Рассмотрим теперь, как она реализуется в конкретных эпизодах и фрагментах «Деревни». С точки зрения развития субъективности героини повесть может быть прочитана как своего рода «антироман воспитания» сироты и как антипастораль. Григорович вспоминал, что он вдохновлялся романами Диккенса, однако, в отличие от английского автора, насилие и смерть полновластно царят в крестьянском мире повести300. Взросление, которое в романе воспитания обычно сопровождается созреванием личности и становлением субъекта, в крестьянском мире представляет собой неуклонное возрастание уровня домашнего насилия, приводящего к молчанию и депривации, а не к обретению голоса и развитию. Тем не менее некоторые описания внутреннего мира героини подчиняются логике возрастной психологии: детство и подростковый период описаны преимущественно с использованием интроспекций в эмоциональную сферу, и только по мере вынужденно быстрого взросления сознание Акулины начинает изображаться с элементами мыслительного процесса.

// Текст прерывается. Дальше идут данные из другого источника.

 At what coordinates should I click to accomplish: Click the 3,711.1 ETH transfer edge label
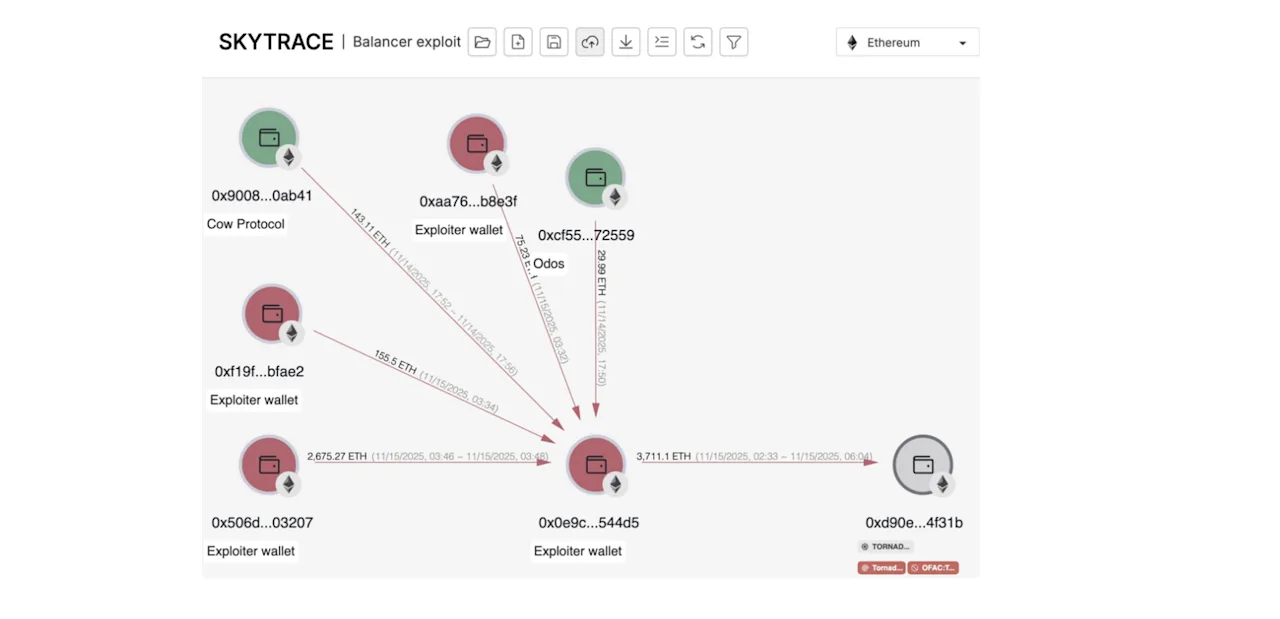(x=663, y=456)
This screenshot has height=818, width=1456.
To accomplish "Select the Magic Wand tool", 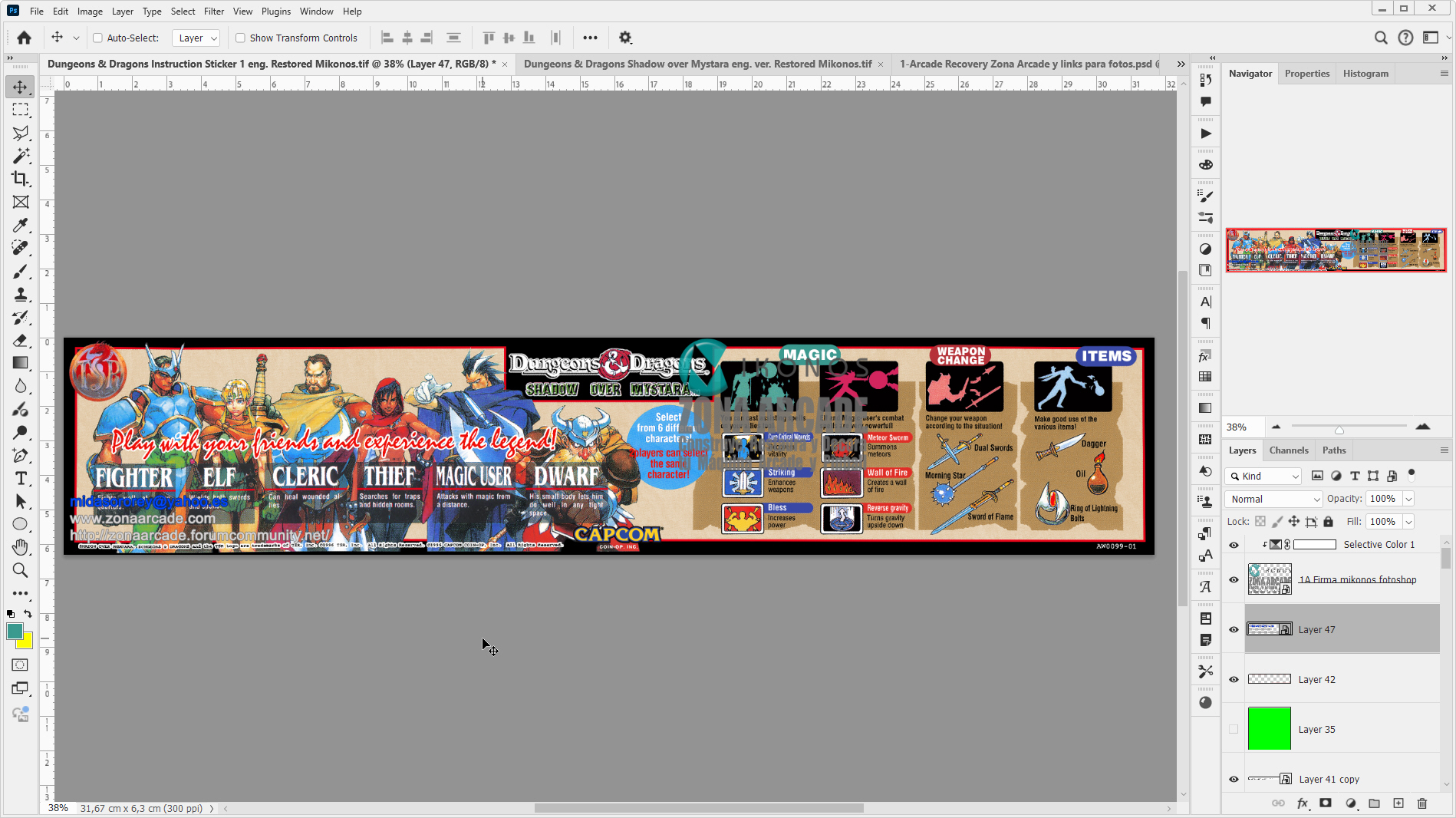I will [x=21, y=156].
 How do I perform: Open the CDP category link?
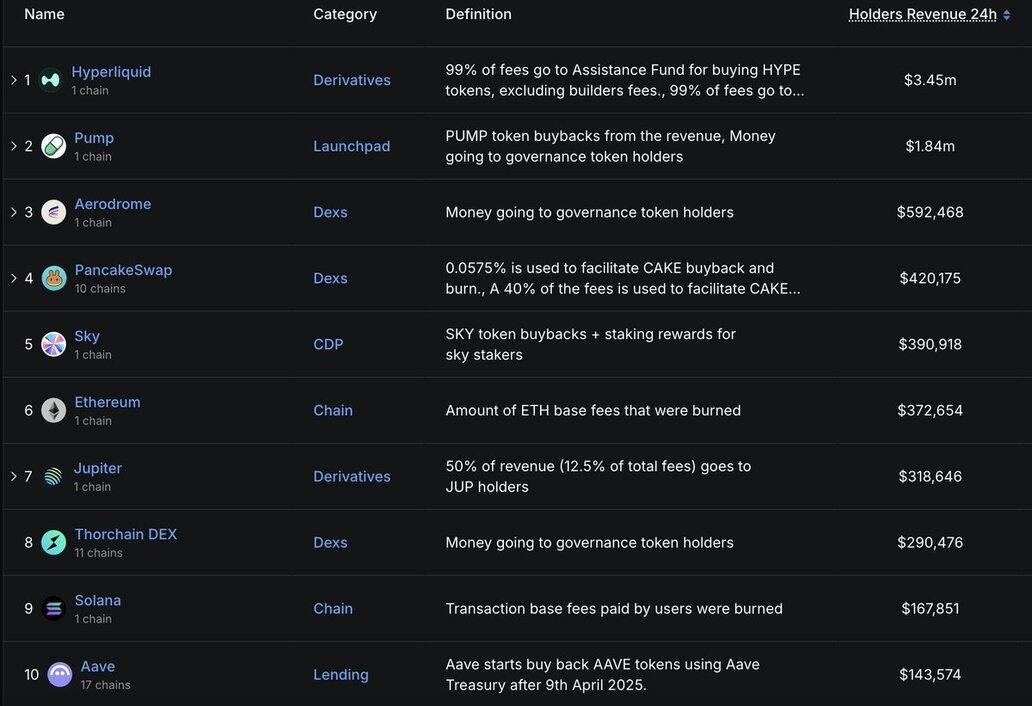point(328,344)
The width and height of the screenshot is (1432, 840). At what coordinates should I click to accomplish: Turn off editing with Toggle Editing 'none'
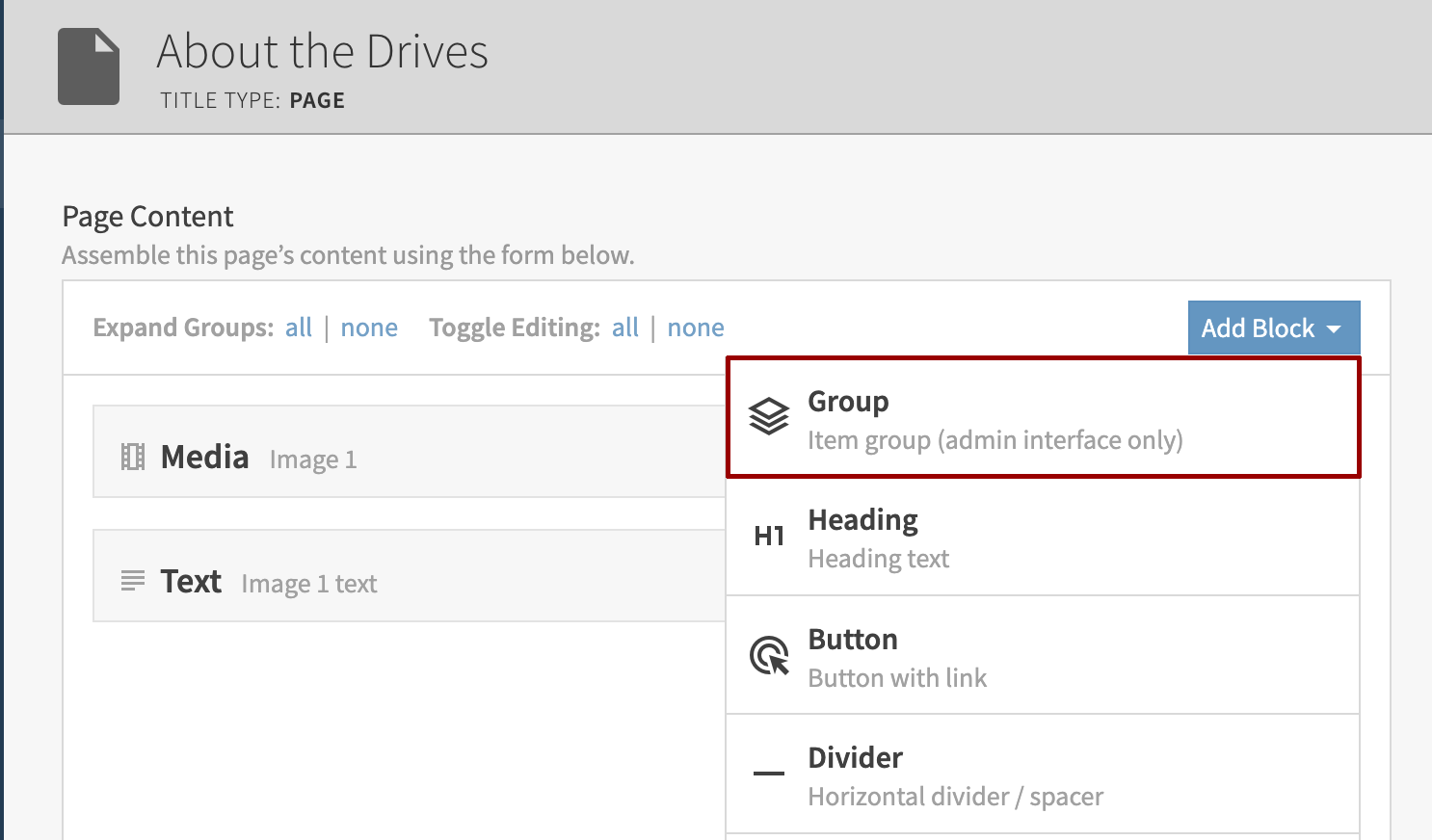(696, 328)
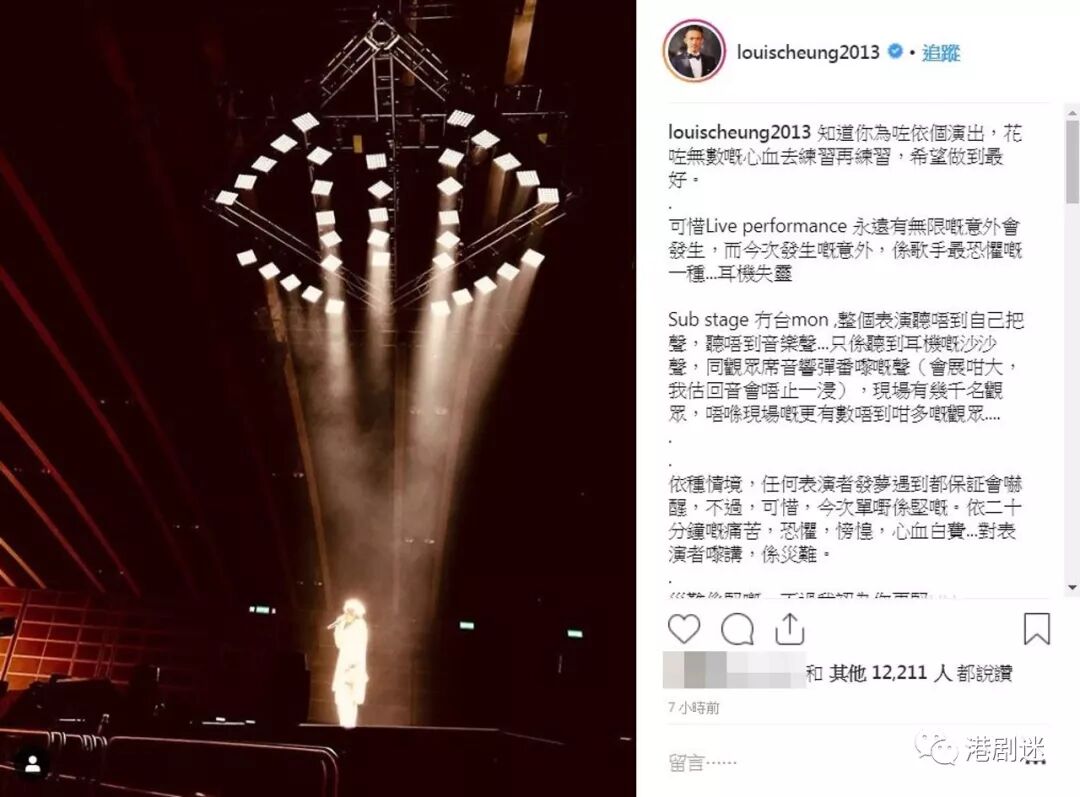The image size is (1080, 797).
Task: Click the concert photo of the performer
Action: click(x=318, y=398)
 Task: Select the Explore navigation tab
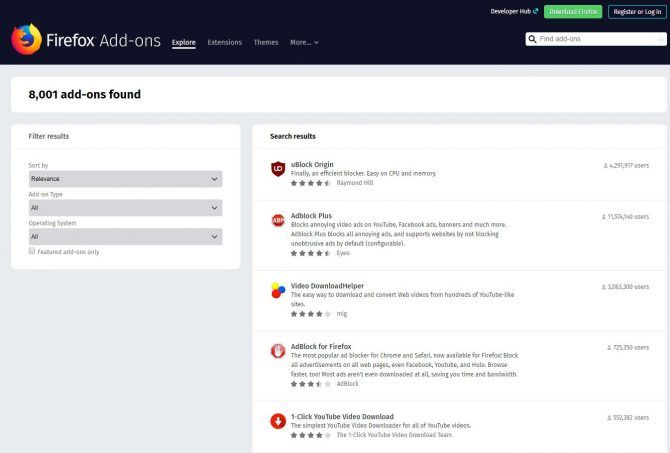click(183, 43)
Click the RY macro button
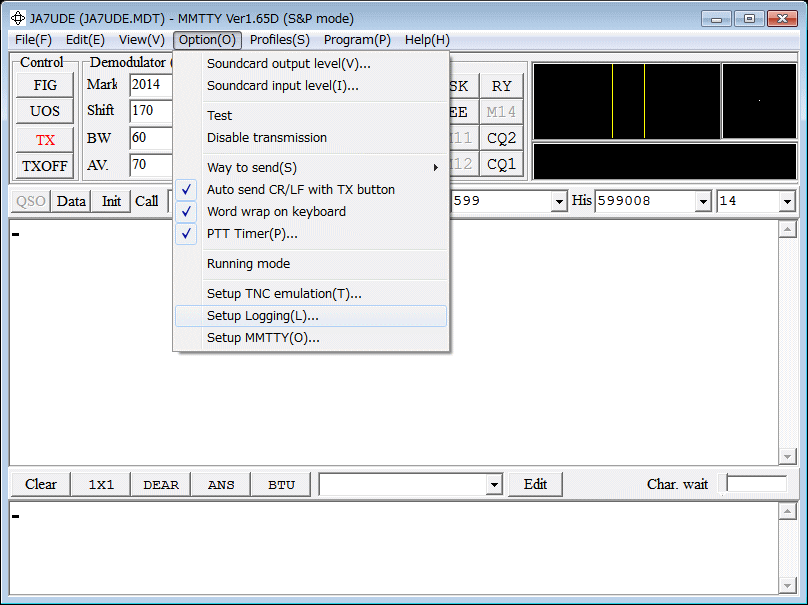Image resolution: width=808 pixels, height=605 pixels. click(501, 86)
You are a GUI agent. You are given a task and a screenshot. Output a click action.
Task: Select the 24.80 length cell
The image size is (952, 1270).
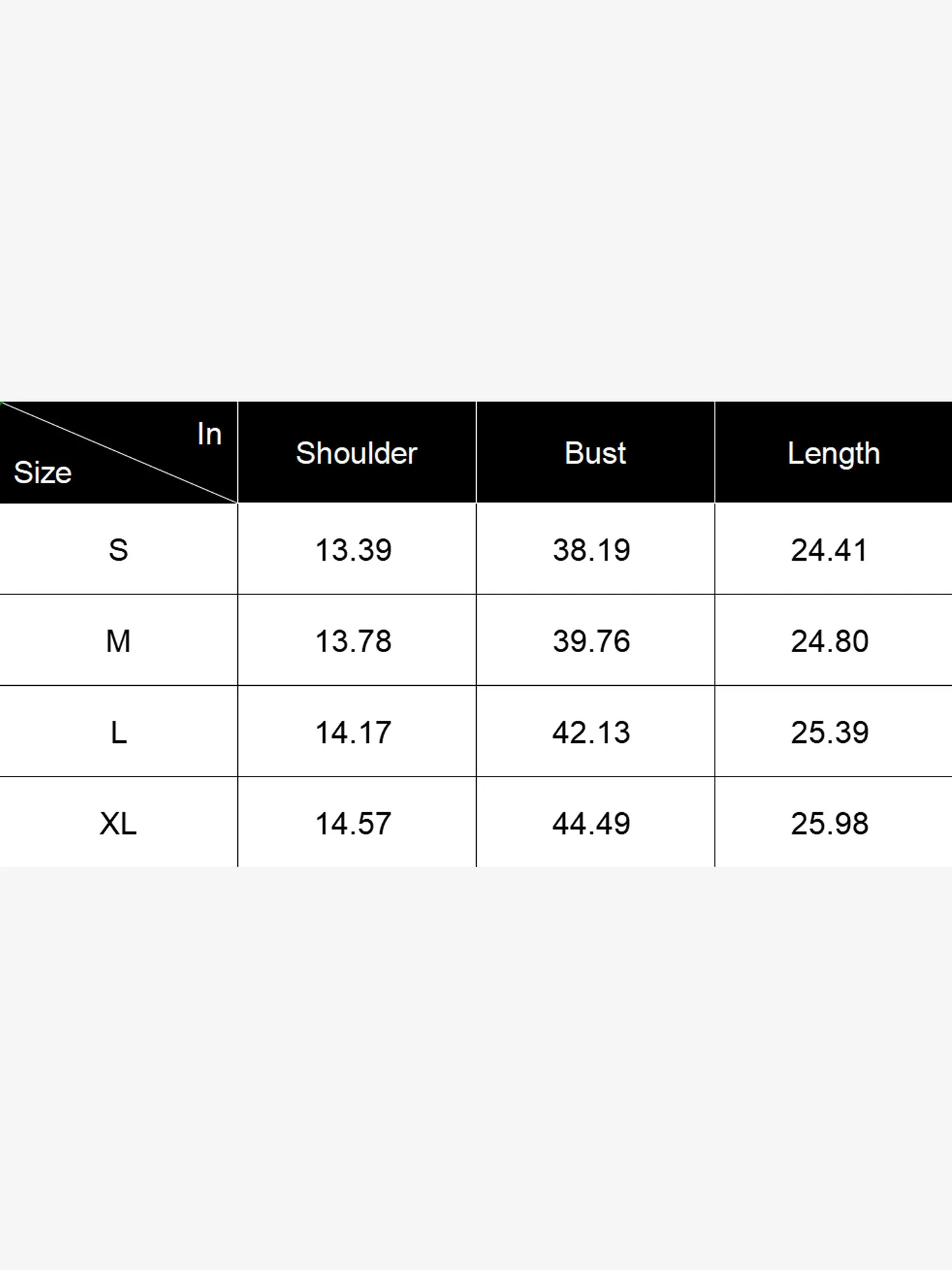pos(830,641)
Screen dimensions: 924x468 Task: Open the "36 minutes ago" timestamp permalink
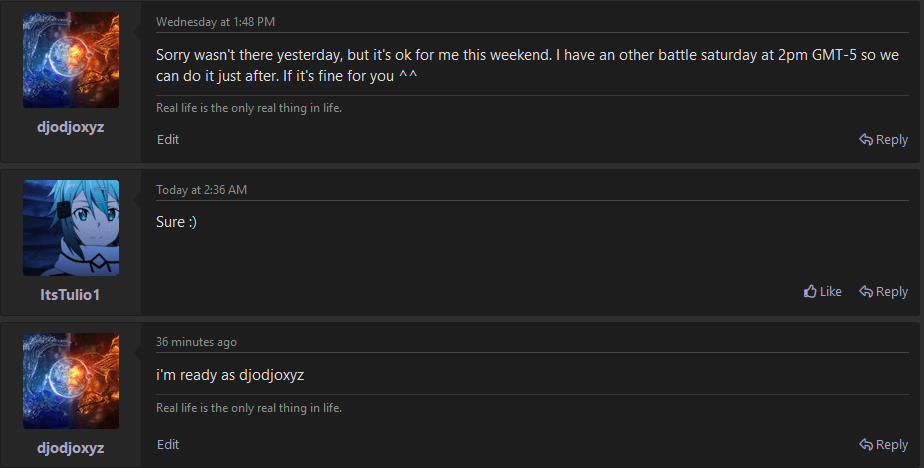click(196, 342)
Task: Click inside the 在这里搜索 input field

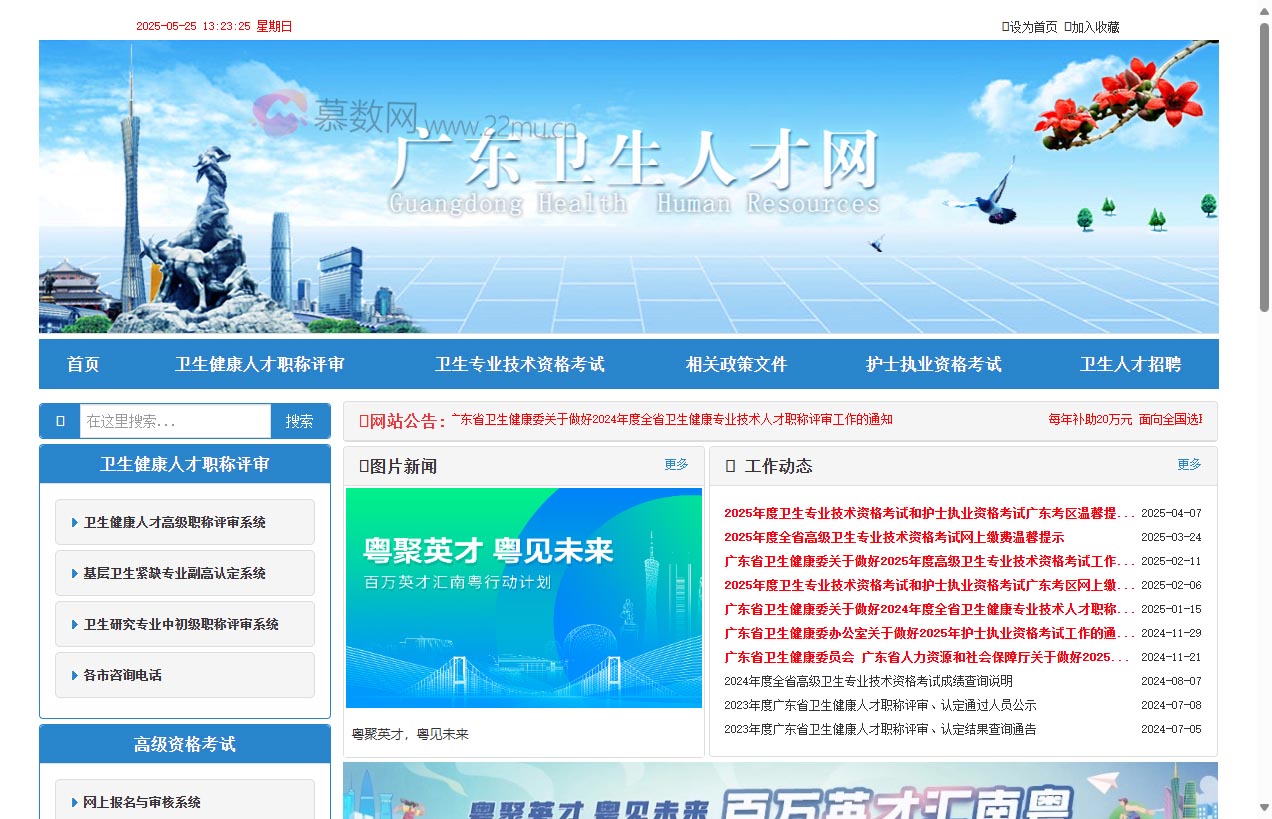Action: coord(175,420)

Детские годы героини-сироты изображены как борьба человеческой природы с нечеловеческими условиями жизни. Задатки и способности детского восприятия противостоят ужасным обстоятельствам, в результате чего в душе Акулины различные страхи постоянно борются с позитивными эмоциями. Как видно из следующих цитат, такие эмоциональные интроспекции даны во всех трех режимах – прозрачном, полупрозрачном и непрозрачном, а единственная попытка передать мысли – в непрозрачном:

Но природа нимало не пленяла деревенской девочки; неведомо приятное чувство, под влиянием которого находилась она, было в ней совершенно безотчетно. Случайно ли избрала она себе эту точку зрения, лучшую по всей окрестности, или инстинктивно почувствовала обаятельную ее прелесть – неизвестно; дело в том, что она постоянно просиживала тут с рассвета до зари301.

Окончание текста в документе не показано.